We are asked to determine whether there was evidence to reasonably support the finding of the Industrial Commission that the cardiac arrest of the petitioner’s deceased did not arise out of and in the course of his employment.

Harold B. McKenzie was employed by the Arizona Highway Department. On April 5, 1968, he was engaged in spraying weeds along the highway. This job requires two men — one to drive the truck containing the spraying apparatus and one to walk behind the truck at approximately one and one-half miles per hour and direct the spray through a three and one-half pound nozzle. The two men alternate every thirty minutes between the truck driving and spraying activities. Mr. McKenzie and his co-employee had been engaged in this particular activity for approximately seven days prior to his death.

On the day in question the two men were engaged in their usual activity and the evidence is clear that the decedent was in no way doing anything unusual for his job. The co-worker described the decedent as appearing normal on that day.

After lunch and approximately ten to fifteen minutes after the decedent had taken his turn as truck driver, the truck lunged forward and the decedent was found slumped over the wheel. Mr. McKenzie died that same afternoon as a result of a cardiac arrest. A subsequent autopsy revealed that *120the decedent was suffering from acute coronary arteriosclerosis.

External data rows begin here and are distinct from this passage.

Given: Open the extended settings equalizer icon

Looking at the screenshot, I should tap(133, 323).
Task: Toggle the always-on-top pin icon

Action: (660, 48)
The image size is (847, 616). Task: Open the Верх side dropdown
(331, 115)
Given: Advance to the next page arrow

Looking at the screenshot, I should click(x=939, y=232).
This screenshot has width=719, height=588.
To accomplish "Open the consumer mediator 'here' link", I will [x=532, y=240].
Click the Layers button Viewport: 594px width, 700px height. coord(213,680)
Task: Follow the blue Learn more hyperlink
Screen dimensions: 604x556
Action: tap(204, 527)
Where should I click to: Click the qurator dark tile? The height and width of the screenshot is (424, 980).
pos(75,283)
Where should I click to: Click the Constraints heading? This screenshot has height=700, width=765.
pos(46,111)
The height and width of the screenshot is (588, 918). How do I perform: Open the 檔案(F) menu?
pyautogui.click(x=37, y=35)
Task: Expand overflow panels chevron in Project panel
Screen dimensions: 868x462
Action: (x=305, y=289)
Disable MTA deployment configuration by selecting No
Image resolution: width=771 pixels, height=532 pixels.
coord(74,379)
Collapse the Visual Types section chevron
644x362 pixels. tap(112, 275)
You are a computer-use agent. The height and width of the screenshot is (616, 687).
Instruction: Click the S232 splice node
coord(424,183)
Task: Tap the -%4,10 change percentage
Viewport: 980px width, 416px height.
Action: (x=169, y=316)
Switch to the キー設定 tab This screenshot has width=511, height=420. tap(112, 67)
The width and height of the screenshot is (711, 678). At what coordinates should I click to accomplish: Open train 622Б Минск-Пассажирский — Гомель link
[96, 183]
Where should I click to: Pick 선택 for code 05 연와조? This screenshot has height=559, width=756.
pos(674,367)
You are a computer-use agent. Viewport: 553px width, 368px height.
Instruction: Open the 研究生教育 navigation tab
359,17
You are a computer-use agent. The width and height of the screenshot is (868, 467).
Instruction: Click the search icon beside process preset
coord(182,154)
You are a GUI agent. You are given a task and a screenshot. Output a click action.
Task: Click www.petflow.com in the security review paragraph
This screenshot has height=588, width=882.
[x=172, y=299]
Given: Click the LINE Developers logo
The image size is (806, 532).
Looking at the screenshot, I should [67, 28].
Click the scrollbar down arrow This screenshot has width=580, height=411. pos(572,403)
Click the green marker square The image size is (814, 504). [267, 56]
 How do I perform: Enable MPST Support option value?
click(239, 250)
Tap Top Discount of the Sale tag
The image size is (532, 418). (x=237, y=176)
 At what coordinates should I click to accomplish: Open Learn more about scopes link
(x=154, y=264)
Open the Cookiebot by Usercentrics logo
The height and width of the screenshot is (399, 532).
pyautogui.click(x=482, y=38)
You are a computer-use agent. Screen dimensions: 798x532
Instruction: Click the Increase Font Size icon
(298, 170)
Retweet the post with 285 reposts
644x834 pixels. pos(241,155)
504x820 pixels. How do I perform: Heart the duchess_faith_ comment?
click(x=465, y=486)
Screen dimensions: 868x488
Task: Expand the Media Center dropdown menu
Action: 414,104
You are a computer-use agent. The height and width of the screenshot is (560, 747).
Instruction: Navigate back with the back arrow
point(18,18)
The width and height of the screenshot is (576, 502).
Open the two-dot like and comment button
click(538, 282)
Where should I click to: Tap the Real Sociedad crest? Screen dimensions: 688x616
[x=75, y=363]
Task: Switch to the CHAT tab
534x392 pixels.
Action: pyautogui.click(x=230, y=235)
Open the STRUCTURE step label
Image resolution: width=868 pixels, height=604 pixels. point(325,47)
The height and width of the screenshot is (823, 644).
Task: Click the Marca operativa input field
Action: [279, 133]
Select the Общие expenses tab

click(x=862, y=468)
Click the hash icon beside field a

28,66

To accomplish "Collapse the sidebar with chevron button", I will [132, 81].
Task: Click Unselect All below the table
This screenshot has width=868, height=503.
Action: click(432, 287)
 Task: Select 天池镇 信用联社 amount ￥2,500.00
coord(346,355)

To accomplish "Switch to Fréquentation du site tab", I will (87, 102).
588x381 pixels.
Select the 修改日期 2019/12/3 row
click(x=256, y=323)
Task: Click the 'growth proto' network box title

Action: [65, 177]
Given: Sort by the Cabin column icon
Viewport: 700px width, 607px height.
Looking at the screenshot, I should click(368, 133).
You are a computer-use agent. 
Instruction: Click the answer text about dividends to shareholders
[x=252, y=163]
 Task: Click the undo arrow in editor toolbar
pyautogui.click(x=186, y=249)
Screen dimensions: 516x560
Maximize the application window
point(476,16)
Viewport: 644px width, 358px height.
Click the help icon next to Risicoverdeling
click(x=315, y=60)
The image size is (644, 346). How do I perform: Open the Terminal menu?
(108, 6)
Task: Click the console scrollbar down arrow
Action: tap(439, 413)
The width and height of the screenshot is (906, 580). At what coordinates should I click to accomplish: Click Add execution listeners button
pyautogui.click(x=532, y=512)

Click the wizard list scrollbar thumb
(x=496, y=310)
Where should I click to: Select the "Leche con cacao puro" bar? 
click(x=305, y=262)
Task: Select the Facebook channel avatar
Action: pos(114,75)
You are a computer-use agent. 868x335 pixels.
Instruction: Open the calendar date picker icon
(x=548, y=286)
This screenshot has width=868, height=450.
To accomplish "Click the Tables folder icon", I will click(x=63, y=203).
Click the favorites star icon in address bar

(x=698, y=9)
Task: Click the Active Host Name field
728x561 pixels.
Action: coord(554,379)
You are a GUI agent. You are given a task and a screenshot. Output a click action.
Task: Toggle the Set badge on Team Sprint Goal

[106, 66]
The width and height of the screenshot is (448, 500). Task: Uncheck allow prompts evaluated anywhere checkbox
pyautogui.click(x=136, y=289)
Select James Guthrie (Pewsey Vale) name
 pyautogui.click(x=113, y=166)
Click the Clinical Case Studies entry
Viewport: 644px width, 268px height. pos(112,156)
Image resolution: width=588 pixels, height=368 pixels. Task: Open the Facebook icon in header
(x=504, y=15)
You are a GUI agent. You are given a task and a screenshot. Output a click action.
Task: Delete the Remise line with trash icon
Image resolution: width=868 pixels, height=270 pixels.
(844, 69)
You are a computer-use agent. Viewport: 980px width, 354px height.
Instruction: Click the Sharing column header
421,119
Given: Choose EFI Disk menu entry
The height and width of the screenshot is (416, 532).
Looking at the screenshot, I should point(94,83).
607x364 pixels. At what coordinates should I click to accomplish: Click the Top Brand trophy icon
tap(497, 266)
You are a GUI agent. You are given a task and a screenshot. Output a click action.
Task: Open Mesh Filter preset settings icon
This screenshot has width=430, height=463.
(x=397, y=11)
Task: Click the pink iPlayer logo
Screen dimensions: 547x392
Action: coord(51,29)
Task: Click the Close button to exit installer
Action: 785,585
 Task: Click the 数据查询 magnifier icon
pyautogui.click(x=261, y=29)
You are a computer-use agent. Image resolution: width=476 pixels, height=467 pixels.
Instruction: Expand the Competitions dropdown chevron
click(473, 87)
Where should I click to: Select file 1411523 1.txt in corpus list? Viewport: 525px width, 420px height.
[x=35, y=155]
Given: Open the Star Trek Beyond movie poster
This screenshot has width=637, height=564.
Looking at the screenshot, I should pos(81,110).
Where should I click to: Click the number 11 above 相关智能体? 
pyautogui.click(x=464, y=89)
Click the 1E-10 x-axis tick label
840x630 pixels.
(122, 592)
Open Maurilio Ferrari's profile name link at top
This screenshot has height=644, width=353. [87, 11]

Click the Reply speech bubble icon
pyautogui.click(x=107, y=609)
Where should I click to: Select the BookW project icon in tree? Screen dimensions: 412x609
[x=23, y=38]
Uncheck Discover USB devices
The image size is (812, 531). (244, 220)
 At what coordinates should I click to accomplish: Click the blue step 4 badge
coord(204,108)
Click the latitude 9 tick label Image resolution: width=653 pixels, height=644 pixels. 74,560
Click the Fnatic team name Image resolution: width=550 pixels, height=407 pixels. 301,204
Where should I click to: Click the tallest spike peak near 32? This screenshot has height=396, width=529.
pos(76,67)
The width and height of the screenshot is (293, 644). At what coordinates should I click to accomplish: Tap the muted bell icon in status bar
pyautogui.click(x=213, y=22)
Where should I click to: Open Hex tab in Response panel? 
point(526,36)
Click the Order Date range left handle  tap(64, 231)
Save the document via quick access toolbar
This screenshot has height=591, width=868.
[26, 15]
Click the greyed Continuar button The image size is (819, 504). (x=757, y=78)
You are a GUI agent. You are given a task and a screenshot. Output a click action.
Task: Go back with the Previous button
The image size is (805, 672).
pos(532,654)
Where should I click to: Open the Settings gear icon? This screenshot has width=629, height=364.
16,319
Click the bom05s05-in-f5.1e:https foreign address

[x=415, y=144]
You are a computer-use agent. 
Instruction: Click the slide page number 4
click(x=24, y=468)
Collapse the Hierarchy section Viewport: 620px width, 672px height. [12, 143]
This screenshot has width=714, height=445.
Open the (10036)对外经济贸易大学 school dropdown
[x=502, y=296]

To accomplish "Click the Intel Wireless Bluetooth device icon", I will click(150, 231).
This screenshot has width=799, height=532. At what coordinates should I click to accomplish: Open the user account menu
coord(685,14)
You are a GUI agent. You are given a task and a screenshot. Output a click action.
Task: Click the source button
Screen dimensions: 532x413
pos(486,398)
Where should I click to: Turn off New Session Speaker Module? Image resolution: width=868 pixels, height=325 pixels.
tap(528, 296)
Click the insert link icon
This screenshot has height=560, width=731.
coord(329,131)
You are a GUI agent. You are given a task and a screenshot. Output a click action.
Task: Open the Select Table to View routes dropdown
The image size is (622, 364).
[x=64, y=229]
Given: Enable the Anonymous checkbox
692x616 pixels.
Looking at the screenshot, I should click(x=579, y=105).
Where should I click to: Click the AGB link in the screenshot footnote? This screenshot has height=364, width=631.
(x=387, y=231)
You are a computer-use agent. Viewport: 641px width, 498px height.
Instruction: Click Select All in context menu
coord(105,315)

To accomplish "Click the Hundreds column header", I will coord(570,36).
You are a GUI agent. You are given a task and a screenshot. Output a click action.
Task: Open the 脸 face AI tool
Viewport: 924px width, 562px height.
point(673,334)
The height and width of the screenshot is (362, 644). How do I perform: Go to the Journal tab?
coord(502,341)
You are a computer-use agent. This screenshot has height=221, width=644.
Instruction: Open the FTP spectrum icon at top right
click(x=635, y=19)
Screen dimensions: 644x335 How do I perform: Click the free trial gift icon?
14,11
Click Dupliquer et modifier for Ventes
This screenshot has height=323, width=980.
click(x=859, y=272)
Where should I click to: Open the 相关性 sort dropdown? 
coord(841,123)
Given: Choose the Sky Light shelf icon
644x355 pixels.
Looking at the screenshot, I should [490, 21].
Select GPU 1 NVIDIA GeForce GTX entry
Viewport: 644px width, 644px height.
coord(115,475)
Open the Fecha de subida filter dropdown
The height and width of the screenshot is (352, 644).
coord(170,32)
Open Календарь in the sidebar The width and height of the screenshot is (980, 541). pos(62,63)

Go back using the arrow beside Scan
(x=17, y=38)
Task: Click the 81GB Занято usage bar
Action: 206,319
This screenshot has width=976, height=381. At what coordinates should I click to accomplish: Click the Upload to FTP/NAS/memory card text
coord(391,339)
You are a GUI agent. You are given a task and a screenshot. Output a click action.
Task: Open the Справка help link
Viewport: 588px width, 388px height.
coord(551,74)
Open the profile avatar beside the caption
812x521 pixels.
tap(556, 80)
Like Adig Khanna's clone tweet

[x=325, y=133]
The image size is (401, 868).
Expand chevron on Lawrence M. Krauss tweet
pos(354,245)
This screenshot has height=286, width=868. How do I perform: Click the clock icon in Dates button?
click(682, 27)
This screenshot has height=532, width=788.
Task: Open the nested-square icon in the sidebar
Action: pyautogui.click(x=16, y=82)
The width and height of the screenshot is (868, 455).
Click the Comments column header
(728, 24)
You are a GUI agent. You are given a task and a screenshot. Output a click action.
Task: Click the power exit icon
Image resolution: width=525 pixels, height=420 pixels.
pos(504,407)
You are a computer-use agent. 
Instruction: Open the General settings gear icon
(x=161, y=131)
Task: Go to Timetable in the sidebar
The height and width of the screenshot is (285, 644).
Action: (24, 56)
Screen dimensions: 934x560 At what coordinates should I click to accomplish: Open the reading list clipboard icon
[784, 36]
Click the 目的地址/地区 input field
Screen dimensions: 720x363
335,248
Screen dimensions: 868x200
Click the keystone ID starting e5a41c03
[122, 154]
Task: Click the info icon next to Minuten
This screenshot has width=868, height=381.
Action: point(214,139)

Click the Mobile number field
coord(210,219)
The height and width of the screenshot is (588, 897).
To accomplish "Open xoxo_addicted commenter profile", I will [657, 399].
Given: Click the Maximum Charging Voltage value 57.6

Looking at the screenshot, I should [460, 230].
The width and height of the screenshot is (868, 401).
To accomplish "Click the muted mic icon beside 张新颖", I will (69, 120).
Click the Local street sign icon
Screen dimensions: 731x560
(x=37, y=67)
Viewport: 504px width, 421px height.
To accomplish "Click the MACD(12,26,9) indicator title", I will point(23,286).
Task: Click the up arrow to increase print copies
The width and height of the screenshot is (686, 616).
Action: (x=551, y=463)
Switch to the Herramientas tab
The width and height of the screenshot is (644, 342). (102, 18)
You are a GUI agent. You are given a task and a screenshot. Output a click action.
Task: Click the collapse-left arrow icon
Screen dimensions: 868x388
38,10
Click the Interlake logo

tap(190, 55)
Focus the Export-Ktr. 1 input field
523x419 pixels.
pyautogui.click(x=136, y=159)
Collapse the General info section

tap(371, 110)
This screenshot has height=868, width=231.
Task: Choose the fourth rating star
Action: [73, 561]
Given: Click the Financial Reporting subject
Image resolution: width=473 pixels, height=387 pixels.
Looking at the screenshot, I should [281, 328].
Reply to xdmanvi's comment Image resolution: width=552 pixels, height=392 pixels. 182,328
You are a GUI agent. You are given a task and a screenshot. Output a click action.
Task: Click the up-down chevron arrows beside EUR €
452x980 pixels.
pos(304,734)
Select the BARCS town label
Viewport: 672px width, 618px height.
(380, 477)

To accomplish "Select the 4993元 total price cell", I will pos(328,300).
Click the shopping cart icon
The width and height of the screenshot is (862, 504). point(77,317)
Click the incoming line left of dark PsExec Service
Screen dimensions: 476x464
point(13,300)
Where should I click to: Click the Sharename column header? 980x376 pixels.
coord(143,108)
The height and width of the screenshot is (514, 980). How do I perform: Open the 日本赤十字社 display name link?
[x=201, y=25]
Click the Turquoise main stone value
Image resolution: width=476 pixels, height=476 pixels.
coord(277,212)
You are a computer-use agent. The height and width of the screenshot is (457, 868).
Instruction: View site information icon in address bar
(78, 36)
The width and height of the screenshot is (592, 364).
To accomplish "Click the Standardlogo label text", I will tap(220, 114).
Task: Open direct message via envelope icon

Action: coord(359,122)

Only the doctor who performed the autopsy presented medical testimony concerning whether the cardiac arrest was work related. Generally the doctor’s opinion was that his work did not precipitate or cause the coronary occlusion which resulted in the decedent’s death.

The doctor, in what we deem to have been an attempt to be completely intellectually honest with both counsel, when questioned concerning whether the effect of working that day aggravated the preexisting coronary arteriosclerosis stated:

“As far as the aggravation or contribution it must be couched in terms of probability as you suggested. And the probability of it having contributed or aggravating this is quite low. And in my opinion it would be improbable, but certainly not impossible.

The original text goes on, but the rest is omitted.